While many Americans are focuses on the issue of bullying when it comes to the LGBT Community, Potter has been working with her mother and AbilityPath.org to help end the bullying and taunting of children with special needs. Potter has opened up about being bullied and feeling alienated by her peers because she has Down Syndrome.
She said in a statement “Our challenges are the same as many others. We want to be safe in school — free from bullying and teasing, we hope to be welcomed at parks, recreation centers and other community activities, we worry about jobs and where we will live but mostly we want to be treated how you want to be treated — with respect.”
Over the years, I've read many comic books with main and supporting characters who possess a variety of physical, mental, and intellectual disabilities. For whatever reason, those disabilities tend to fall in the first two categories. I've always wanted to create a super hero with Down Syndrome and someday I might. Otherwise, I'm not aware of too many heroes who have intellectual disabilities, though there are a few. I thought it would be fun to go through some of my favorite fictional comic book heroes who also have disabilities and list out five of my faves. Here goes:
Wiz Kid: Takashi Matsuya is a physically disabled mutant character who teamed up with a bunch of Marvel Comics' New Mutants characters to save New York City from a bunch of baby-sacrificing demons. Taki lacks the ability to use his legs and uses a wheelchair to get around. His mutant powers manifested in his early teens and gave him the ability to manipulate metal, plastic, glass, and technology. For example, he could transform his electric wheelchair into a one-man helicopter. It was pretty cool. Unfortunately, Taki kind of disappeared in the late 80s. Fortunately, he recently showed up in Marvel's Avengers Academy comic book as a potential super hero trainee. Given his very recent appearances, I'm hopeful that Wiz Kid will continue making comic appearances in the future.
Box: Roger Bochs is a now deceased member of Marvel Comics' Canadian super team, Alpha Flight. This brilliant inventor lost both of his legs but eventually created a robotic alter-ego named Box, who successfully served Canada for many years. Unfortunately, a new writer took over the book. I say unfortunately because he really liked to make the Alphans suffer. Bochs began experiencing a bunch of physical and mental stressors that eventually broke his mind. Bochs went insane and almost destroyed his former friends. He was eventually killed off in issue #49 of that comic book's first series. Surprisingly, there have been no attempts to resurrect or redeem this once-great hero.
Shape: Shape is a member of the other dimensional team of super heroes, the Squadron Supreme. As far as I'm aware, he's one of the few intellectually disabled heroes around (as opposed to heroes who've experienced temporary reductions to the mental capacities).
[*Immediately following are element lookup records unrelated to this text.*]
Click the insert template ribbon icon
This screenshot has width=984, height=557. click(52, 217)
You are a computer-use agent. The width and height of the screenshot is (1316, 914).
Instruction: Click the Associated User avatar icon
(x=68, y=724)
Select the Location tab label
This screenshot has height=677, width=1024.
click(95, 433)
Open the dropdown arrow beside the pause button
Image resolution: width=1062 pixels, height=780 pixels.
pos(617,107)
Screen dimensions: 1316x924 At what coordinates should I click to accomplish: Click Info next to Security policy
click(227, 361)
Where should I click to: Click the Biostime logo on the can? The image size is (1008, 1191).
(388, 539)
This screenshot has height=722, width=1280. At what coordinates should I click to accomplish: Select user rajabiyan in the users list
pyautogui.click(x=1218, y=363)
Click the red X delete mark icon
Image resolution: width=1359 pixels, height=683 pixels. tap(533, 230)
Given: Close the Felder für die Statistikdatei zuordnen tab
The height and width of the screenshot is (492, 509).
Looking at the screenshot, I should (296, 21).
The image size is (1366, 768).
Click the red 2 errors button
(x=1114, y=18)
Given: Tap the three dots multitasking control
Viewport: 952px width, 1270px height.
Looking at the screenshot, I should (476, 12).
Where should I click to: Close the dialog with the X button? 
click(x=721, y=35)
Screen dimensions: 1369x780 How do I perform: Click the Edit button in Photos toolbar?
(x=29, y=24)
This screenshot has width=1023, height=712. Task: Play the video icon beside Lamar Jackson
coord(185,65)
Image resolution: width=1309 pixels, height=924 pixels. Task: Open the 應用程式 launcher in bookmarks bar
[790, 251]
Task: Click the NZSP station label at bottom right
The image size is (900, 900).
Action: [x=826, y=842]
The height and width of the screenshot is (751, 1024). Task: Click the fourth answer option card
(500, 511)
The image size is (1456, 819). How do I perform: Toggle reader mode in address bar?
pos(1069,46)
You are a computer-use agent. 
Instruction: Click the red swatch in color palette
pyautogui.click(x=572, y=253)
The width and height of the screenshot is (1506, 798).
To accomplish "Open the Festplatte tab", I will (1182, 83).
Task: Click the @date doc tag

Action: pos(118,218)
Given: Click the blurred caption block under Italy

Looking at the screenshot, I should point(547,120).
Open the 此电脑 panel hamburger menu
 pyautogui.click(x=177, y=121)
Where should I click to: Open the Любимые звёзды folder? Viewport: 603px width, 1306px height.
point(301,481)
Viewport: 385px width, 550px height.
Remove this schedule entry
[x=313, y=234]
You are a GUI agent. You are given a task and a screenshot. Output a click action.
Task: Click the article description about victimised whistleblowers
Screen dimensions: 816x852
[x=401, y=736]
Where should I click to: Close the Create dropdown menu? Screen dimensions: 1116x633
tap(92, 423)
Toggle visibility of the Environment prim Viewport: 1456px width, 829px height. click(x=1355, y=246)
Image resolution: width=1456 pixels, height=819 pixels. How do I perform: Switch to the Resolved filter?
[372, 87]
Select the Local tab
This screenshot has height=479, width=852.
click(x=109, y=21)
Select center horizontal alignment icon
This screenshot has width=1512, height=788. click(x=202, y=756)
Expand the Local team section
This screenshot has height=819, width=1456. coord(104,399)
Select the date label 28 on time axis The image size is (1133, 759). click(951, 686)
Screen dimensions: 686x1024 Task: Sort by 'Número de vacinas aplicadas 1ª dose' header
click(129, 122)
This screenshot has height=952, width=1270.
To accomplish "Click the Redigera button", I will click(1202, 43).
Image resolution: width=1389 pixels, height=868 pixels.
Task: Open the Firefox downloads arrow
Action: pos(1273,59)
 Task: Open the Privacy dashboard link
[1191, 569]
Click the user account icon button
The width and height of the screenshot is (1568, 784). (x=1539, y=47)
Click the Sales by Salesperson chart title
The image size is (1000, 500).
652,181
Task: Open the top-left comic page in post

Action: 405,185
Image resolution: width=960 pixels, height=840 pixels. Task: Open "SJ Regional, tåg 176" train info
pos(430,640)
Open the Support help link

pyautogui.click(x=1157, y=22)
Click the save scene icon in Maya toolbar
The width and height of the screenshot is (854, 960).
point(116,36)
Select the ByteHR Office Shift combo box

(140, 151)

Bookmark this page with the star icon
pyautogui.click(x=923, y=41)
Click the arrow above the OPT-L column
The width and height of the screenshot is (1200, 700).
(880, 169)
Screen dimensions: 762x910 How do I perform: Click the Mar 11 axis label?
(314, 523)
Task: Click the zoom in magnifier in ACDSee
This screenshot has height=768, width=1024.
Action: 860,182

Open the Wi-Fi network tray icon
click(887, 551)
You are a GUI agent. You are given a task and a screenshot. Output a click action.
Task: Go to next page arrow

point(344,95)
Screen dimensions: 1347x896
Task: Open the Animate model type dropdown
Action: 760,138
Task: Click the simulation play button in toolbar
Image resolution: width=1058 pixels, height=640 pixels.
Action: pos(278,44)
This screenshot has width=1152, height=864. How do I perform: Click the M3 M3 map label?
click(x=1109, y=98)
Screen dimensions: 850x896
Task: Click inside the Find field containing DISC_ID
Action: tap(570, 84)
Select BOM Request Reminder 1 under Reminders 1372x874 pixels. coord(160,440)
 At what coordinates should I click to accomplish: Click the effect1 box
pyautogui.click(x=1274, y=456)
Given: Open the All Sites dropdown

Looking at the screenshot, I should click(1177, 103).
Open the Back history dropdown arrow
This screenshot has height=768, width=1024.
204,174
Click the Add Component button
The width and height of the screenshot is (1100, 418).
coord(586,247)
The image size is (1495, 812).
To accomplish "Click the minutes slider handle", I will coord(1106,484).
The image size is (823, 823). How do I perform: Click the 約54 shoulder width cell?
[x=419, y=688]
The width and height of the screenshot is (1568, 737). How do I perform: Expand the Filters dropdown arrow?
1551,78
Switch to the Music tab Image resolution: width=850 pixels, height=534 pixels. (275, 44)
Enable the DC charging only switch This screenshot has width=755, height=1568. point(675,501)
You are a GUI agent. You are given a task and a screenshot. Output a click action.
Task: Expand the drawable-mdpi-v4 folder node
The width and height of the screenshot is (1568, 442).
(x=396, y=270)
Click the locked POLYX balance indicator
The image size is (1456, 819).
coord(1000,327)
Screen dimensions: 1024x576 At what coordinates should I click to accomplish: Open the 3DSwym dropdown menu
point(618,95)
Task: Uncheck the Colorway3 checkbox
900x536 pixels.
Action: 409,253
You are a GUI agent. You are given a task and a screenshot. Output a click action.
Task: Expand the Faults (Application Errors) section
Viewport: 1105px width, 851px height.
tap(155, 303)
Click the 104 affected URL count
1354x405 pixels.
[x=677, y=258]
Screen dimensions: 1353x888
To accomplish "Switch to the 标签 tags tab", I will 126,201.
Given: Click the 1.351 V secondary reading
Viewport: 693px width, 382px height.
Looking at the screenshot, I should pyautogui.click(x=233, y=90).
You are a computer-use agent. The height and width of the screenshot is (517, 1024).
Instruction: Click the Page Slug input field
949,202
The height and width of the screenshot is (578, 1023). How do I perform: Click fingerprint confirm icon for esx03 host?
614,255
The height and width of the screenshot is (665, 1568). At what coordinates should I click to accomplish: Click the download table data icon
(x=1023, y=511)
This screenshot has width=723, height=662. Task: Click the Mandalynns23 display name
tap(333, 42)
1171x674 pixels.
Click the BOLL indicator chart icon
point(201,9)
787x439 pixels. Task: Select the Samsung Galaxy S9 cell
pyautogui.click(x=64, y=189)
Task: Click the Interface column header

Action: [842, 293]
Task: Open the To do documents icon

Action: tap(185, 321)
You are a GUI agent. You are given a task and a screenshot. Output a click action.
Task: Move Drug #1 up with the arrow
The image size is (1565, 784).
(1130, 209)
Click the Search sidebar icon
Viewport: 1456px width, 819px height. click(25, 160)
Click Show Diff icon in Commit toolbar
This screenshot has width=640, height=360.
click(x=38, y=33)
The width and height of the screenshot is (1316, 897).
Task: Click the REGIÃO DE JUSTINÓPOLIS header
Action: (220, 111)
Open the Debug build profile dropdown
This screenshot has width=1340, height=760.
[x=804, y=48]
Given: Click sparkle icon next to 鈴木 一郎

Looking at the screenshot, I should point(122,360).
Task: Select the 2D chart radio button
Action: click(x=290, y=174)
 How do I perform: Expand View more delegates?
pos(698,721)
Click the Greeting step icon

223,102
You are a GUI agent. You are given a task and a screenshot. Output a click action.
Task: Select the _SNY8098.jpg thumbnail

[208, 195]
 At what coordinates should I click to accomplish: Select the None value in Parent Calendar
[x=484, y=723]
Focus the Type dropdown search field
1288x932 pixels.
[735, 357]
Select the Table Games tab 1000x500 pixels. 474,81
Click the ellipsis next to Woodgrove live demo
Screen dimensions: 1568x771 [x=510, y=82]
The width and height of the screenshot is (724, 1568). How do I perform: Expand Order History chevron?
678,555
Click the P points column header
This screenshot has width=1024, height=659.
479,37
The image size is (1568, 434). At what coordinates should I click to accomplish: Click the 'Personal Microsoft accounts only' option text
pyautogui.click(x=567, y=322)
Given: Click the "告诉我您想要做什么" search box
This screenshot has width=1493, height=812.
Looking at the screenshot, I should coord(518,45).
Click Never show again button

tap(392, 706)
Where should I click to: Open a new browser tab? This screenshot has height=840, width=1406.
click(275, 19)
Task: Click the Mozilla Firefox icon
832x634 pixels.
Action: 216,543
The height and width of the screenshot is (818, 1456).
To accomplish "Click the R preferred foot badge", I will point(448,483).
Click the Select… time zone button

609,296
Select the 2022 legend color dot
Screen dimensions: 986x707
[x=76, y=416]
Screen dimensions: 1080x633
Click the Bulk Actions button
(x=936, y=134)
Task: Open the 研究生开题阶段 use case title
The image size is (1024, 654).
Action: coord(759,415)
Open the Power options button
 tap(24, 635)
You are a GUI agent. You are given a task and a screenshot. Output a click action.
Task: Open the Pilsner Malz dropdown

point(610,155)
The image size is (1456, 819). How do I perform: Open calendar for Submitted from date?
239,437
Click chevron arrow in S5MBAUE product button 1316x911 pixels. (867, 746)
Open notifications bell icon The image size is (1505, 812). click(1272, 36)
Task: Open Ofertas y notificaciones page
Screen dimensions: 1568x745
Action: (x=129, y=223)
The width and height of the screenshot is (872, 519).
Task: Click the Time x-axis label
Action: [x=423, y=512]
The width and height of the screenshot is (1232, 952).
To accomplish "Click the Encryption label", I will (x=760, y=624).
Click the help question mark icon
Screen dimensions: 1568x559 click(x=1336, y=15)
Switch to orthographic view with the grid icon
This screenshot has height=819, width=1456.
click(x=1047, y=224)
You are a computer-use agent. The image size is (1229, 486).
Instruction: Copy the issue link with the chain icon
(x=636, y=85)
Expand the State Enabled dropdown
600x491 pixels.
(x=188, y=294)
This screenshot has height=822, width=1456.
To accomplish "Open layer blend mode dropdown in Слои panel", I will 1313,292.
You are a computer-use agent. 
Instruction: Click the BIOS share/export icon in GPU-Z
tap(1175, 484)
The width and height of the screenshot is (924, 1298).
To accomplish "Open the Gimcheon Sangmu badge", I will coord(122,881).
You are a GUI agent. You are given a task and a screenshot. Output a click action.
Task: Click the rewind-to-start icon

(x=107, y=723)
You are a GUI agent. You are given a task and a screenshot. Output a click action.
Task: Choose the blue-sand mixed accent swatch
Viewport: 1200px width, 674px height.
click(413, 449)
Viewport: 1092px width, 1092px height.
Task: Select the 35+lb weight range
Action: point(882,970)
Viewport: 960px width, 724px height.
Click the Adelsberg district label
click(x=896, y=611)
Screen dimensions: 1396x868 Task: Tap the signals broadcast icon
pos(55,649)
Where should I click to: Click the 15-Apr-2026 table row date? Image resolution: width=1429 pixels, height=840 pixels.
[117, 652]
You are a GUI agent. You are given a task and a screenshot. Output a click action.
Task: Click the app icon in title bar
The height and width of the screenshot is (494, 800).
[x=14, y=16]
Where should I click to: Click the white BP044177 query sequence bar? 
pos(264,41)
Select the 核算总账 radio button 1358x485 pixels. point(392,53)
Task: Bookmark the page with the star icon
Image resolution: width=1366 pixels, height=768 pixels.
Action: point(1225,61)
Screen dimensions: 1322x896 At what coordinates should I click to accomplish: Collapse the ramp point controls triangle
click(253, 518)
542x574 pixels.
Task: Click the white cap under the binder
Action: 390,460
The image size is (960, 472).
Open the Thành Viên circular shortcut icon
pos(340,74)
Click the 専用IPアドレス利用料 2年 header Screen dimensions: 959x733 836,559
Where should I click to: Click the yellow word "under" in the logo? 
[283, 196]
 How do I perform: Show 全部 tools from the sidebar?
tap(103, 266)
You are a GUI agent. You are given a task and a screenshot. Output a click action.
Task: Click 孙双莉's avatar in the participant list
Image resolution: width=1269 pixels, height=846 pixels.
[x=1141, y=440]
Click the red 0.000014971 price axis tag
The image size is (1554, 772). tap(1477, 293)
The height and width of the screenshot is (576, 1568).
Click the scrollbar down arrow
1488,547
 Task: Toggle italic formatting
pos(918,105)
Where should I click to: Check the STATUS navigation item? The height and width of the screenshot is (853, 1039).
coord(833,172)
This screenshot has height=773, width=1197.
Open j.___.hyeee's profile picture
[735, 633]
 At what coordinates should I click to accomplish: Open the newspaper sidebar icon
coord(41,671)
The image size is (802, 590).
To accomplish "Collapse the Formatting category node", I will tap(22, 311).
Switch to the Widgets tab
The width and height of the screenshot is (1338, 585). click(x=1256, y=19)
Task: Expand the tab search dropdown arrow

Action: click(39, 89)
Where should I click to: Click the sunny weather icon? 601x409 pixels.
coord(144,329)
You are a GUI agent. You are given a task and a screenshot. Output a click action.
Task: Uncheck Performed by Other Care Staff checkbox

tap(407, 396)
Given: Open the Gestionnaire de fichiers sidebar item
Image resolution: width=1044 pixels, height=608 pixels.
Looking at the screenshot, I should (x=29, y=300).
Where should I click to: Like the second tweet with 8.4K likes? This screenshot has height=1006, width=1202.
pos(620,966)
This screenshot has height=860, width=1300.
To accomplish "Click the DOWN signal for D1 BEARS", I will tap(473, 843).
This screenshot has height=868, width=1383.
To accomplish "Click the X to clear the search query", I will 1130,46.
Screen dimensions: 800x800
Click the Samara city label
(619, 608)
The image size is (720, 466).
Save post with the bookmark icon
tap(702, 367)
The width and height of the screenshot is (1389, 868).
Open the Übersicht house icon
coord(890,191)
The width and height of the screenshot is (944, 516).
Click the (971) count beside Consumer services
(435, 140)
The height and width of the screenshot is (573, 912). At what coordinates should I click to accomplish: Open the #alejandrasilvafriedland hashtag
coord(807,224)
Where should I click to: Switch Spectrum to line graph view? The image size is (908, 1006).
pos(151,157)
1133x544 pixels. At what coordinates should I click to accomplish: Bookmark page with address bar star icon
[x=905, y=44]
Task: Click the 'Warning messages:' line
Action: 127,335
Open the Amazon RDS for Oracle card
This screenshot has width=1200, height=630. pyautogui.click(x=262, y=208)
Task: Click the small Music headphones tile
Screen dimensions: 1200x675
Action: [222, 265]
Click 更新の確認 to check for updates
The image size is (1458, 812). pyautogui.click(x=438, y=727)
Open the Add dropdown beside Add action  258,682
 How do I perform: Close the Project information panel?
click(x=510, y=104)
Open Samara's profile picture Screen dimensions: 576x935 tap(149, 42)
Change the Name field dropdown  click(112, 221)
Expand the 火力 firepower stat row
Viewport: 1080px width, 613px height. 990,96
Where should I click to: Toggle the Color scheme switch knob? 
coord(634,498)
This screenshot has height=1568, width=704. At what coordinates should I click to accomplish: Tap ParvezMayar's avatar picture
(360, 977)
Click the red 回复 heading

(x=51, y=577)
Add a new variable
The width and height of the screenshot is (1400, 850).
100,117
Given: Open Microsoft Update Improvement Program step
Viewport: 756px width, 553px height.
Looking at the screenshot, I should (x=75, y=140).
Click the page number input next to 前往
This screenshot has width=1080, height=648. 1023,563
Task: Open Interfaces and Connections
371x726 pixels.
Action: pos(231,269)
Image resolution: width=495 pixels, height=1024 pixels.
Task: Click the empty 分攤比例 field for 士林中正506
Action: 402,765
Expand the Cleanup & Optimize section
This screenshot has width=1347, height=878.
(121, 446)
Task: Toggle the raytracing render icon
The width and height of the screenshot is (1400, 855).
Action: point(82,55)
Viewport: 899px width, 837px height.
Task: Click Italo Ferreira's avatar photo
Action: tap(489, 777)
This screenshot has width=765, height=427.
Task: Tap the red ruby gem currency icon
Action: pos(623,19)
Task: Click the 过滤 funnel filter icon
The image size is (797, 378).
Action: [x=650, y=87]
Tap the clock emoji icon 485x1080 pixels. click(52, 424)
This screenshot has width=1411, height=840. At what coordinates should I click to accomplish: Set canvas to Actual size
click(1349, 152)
Shape originally started out as a villain, but underwent some behavioral modifications that helped him transition into a heroic character. He quickly bonded with magical hero Arcanna Jones and her family and often looked out for her young children. Shape has rubbery skin and bones. You don't see much of him these days (outside of a bastardized zombie version that appeared last year), but he's still one of my favorites.
Silhouette: Silhouette Chord is one of my all-time favorite super heroes. She became paralyzed from the legs down following a gunshot wound. Now partially paralyzed, Silhouette uses crutches and leg braces to get around. Like any good hero, she's managed to have hidden tazers and retractable knives embedded in her crutches. She also possesses the ability to melt into shadows and teleport over short distances. She's a formidable fighter by any stretch of the imagination. She hasn't been seen much in recent years, but has a long history with Marvel's New Warriors team. It wouldn't surprise me if Silhouette poked her head out of the darkness if/when that team eventually resurfaces.
Aurora: Jeanne-Marie Beaubier is one of the founding members of Marvel Comics' Alpha Flight. She's fast and she flies and she glows blindingly when in physical contact with her brother Northstar. But she's also mentally ill. She experienced years of physical abuse in her early childhood, which led to the creation of a second personality. Her mind is torn between her repressive Jeanne-Marie personality and her outgoing adventurous Aurora personality. Aurora has made strides over the years with consolidating the two personalities, but it rarely lasts long. Despite her difficulties, Aurora remains one of Alpha Flight's most engaging and exciting members.
Who are your favorite disabled super heroes?